Let's be honest. Driving to Pinetop, Arizona last week, I kinda freaked out. One minute I was in Pasadena, with the world at my fingertips, and ten not-so-short hours later I was in rural Arizona passing Wal-Mart and the Boot Barn. Granted, it had been a long day, after a long week, and a long quarter, but it was just all a little too much to take in at one time. What had once been abstract was now real and unavoidable. As I moved my things into my cabin in the woods I realized that the future was here, and it included lots of trees and not a lot of city.
I got worried. And not just because I am afraid of being in the woods in the dark.
My anxiety began to rise and I began to question these important decisions I had already made. Was this really what I wanted to do? Did I really want to live in the woods in small town Arizona? The answer was honestly, at that point, a "no, not really." When I was alone in my new place waiting for my roommates to get home I had the urge to run outside and yell, "wait! God! Can I change my mind?" To which I assumed I would receive a stern don't be silly kind of look, so instead I just texted a few friends and waited for the anxiety of the transition to pass.
The next day I was able to drive down to the reservation and show my family where I will be working, as they met a few of my students and my other team members. On the rez I felt better, I felt home, I felt right. In my place of ministry I was reminded of why I was there and why it was exciting and important. The anxiety of the transition began to pass as I remembered that in this place I was loved and I was needed.
Why am I telling you this? If I want you all to support me financially and in prayer, I probably shouldn't tell you that the first thing I did in my new home was second guess myself. I probably should just stick with how excited I am, that way I seem like the kind of missionary you want to support. But I don't want to be perfect on this blog, I want to be real. I want you to know that this move is going to be hard for me. I want you to know that I love these Apache teens so much that even though I don't want to move to Pinetop, Arizona, I am going to do it. I want you to know that sometimes I am going to get upset, sometimes I am going to want to run away, but that I am not going to give in. Because I know that this is my calling, and I know that where God has brought me He will not leave me alone.
But I also want you to know that I need you.

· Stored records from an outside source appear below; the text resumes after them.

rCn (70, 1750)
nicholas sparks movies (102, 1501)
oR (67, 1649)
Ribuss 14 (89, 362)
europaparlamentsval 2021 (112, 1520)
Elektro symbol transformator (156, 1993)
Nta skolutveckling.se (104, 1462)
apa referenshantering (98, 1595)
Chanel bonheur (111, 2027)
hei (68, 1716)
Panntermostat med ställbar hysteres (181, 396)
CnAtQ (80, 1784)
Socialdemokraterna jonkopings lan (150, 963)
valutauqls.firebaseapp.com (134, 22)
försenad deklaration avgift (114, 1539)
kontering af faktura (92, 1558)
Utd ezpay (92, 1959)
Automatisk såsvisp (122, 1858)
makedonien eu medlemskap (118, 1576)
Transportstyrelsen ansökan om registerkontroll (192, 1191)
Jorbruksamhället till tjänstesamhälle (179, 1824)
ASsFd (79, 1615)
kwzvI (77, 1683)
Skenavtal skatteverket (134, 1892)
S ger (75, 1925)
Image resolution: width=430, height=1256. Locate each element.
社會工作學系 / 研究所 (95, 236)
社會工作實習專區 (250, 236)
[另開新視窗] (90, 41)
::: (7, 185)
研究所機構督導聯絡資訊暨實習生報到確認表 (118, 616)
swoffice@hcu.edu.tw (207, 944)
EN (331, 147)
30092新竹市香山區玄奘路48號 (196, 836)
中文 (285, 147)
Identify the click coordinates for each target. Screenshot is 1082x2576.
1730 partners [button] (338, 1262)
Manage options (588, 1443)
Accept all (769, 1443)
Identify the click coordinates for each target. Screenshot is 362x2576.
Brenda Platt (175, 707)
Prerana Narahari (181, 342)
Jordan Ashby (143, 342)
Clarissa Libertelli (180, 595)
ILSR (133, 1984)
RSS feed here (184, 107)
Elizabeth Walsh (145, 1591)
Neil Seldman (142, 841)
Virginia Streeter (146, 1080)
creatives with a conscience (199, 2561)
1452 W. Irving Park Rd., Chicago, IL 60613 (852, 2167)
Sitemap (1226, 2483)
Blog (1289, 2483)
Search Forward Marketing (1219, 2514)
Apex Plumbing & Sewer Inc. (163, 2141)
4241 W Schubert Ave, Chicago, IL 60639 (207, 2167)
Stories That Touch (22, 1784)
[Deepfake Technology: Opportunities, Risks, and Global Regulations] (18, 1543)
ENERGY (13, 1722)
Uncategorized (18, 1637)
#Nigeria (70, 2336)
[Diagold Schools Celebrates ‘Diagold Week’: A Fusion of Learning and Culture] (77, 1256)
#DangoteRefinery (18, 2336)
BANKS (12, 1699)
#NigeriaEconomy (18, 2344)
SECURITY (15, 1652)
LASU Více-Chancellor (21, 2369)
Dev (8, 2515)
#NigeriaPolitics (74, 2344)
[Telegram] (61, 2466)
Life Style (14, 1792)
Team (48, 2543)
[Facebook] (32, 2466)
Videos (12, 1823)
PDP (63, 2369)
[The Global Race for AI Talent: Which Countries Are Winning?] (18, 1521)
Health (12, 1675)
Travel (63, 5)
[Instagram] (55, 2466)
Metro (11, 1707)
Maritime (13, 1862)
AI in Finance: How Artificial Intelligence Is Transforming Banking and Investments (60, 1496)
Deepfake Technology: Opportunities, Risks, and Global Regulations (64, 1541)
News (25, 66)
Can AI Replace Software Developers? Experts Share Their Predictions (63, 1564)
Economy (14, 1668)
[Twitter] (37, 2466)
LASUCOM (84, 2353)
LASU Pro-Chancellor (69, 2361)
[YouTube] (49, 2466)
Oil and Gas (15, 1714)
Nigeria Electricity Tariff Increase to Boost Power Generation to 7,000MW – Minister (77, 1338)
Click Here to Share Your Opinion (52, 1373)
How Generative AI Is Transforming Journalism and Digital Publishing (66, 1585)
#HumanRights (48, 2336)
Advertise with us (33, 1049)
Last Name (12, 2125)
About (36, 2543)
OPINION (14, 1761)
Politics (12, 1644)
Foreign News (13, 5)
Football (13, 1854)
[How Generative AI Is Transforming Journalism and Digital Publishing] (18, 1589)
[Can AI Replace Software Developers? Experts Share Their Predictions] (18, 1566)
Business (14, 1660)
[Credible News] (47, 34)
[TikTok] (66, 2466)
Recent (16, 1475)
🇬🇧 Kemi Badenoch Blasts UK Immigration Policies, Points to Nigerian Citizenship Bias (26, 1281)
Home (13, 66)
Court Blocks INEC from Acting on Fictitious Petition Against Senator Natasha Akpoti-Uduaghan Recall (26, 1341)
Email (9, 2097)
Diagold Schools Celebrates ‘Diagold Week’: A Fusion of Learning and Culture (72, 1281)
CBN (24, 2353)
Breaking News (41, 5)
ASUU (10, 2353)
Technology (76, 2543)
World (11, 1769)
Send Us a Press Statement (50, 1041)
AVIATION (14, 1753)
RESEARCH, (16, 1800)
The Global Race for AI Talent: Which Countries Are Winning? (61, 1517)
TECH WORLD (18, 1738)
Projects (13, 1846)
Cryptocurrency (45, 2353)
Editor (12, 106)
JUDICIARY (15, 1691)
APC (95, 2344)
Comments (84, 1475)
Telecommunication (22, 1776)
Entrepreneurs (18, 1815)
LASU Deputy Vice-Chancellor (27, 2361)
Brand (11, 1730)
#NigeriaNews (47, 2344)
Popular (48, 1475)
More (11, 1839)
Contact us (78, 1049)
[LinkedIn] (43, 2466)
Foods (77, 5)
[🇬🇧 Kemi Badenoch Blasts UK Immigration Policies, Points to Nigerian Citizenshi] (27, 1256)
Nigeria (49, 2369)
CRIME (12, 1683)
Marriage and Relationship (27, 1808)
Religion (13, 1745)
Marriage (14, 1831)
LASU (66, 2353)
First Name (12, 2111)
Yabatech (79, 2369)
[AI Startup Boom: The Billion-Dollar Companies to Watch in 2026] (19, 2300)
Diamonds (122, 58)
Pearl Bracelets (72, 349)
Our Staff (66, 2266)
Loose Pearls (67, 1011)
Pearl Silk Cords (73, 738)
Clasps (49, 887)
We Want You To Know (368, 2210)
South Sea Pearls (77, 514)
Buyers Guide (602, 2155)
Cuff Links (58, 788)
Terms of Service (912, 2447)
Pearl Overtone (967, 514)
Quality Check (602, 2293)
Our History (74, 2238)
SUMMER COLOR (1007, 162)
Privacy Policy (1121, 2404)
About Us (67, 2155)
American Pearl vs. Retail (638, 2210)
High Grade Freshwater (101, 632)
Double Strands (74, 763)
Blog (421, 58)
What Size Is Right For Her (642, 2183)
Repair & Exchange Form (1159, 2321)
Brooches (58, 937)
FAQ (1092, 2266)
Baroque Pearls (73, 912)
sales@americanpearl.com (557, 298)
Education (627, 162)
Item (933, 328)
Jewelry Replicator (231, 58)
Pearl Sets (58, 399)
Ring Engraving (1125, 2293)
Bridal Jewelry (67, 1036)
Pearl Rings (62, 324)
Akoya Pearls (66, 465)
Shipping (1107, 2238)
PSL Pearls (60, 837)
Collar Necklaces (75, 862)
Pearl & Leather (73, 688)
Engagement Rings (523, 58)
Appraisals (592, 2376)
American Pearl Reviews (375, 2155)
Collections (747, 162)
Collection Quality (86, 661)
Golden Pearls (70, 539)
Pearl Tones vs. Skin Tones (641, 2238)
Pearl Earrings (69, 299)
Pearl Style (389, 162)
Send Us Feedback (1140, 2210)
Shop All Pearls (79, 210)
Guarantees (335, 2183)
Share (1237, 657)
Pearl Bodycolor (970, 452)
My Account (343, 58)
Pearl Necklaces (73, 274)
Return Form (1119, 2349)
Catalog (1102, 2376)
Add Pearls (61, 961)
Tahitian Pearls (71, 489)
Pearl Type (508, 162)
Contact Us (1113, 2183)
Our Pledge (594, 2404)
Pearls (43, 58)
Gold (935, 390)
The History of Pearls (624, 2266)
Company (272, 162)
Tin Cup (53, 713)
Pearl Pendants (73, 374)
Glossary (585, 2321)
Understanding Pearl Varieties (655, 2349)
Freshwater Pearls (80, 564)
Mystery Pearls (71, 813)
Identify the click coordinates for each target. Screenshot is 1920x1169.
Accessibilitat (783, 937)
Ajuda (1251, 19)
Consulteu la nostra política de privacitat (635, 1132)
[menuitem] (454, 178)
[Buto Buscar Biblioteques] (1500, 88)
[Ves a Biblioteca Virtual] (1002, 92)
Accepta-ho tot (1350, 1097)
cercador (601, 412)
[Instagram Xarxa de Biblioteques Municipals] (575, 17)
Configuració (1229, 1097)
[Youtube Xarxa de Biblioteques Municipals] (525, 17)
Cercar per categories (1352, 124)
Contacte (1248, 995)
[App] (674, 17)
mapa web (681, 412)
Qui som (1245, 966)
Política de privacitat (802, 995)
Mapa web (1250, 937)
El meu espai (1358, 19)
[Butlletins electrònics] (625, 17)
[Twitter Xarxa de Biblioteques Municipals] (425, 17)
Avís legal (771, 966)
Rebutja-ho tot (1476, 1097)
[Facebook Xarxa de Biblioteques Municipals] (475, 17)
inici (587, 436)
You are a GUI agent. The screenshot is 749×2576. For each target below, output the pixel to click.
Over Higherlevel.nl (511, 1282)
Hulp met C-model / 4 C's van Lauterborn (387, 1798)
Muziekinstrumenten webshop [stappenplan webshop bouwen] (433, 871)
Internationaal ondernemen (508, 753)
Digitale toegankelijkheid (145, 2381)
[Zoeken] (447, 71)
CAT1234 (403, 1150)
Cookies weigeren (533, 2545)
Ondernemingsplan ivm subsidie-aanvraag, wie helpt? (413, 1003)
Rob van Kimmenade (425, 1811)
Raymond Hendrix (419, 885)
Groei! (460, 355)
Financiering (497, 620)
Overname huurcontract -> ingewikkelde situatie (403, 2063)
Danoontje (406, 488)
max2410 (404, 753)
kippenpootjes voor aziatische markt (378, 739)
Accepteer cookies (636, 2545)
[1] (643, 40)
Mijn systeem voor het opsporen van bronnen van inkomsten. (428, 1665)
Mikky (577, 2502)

When I texted one of my friends that I was feeling overwhelmed I was hit back with the reply that I have "the skills, gifts, and prayers" supporting me. Though I replied that I would need a constant reminder of this, I think that this was the perfect reply to my worries. God has been cultivating all the things I would need in my life for a while. It is the skills that have been cultivated in me by my Fuller professors that will hold me up when I don't know what to do. It is the gifts that have been given to me by a God who loves me that will enable me to be effective and loving. And it is the prayers of everyone who reads my blog or hears my story that will keep me encouraged, reminding me why I am there in the first place. Because the fact is, I can't do it alone, but I can do it with you.
In the end, I can reassure you that I don't want to change my mind. Yes, I am sad to leave my friends and life in Pasadena, but I can't imagine anything I would rather be doing than serving the Lord in whatever He calls me to do. He has plans for me that I can't even fathom, and I will go willingly. . .
. . . even if it means living by the Boot Barn.